Dans mes cauchemars.

Et une fois de plus, je suis chargée de vider son appartement comme on vide un poulet de ses tripes. Ouvrir les tiroirs, les armoires. Tout mettre à sac. Tout nettoyer. Et toujours la même panique face à la montagne de travail que cela représente. Une voix me prévient : Attention! Cela fait des mois que les animaux sont seuls, ce doit être un désastre.

Je marche dans le dédale des voitures garées sur le parking. Interminable. Je tourne dans un sens puis dans un autre, reviens sur mes pas.
J’ai perdu le chemin qui mène à la maison de mon enfance.

 C’est bizarre, ils ont transformé les garages en mobil home. Les gens ont vraiment des idées à la con : mais qui vient passer des vacances dans la cour d’un immeuble à côté de la gare? Et ils ont même installé de beaux vaisseliers avec des napperons et des bibelots en plâtre. Il faut probablement entrer avec les patins. À travers les baies vitrées, on les voit, attablés, en train de manger leur soupe. Qui sont ces êtres vivants si étriqués?

Je trouve enfin l’entrée du bâtiment. Je m’approche de l’ascenseur. Putain, bordel! J’avais oublié, je suis venue accompagnée. Mon fiancé est un boulet.
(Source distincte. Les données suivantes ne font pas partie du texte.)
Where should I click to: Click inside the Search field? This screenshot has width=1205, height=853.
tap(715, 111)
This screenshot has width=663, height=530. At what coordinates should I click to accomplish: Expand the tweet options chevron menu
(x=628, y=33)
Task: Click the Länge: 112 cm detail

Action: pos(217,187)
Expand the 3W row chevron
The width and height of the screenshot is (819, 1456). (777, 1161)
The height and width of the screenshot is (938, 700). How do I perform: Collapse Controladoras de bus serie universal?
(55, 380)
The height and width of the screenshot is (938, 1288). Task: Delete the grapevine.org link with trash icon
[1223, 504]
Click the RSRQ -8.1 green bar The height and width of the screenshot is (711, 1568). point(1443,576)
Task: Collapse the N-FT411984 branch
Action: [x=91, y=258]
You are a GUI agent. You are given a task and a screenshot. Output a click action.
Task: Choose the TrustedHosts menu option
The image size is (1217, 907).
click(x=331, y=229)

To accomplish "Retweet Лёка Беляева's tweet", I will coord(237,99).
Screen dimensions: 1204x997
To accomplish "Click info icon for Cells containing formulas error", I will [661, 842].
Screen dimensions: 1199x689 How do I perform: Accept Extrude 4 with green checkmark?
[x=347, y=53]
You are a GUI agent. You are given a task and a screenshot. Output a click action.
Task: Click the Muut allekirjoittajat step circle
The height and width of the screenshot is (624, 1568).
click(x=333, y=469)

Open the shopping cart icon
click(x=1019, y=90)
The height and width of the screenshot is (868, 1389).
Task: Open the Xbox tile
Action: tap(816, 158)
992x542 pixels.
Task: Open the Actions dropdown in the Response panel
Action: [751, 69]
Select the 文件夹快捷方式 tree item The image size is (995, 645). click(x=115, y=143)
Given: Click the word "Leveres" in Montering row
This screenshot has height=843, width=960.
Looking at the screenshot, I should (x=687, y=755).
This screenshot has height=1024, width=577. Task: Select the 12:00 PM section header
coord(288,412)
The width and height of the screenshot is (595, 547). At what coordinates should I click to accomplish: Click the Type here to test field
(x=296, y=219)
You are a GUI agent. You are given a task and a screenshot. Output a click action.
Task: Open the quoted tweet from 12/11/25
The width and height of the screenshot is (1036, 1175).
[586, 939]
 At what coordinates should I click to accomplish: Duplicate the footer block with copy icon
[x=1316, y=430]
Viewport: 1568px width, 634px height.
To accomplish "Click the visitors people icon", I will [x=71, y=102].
Il n’avance pas. Il est resté là, le nez en l’air, au milieu de la rue. Je le récupère et le tire par la manche. Je vais devoir me charger de tout. C’est un impotent. Merde! Je ne peux pas faire ma vie avec un type pareil. Ma mère ne sera pas fière de moi si je ne suis pas fière de lui. Mais, d’abord, qui est cet homme?

Un étranger.

« Perdre son mari, ce n’est pas le plus grave, un mari c’est un étranger pour soi…mais perdre un enfant… » Encore une ritournelle de ma grand-mère. 

Et puis l’ascenseur finit par s’ouvrir. Il pleut à l’intérieur. Une sorte de pommeau de douche est installée au plafond. Je fais des hypothèses. C’est une machine pour détecter les gens malades. Le malaise empire. On monte tous les deux, on se sert dans un petit coin pour ne pas se faire tremper. Des odeurs d’hôpital envahissent la situation. Je porte tout le poids du monde sur les épaules. L’intuition de la catastrophe imminente grimpe lentement de mes doigts de pieds jusqu’au lobes de mes oreilles. Qui peut m’aider? Je suis seule. Cet homme à mes côtés est un semblant d’homme. Dans l’ascenseur, je cherche les boutons. Il n’y en a pas. Aucun bouton donc aucune destination possible. Les portes ne s’ouvriront plus jamais. La claustrophobie me fait voir trouble.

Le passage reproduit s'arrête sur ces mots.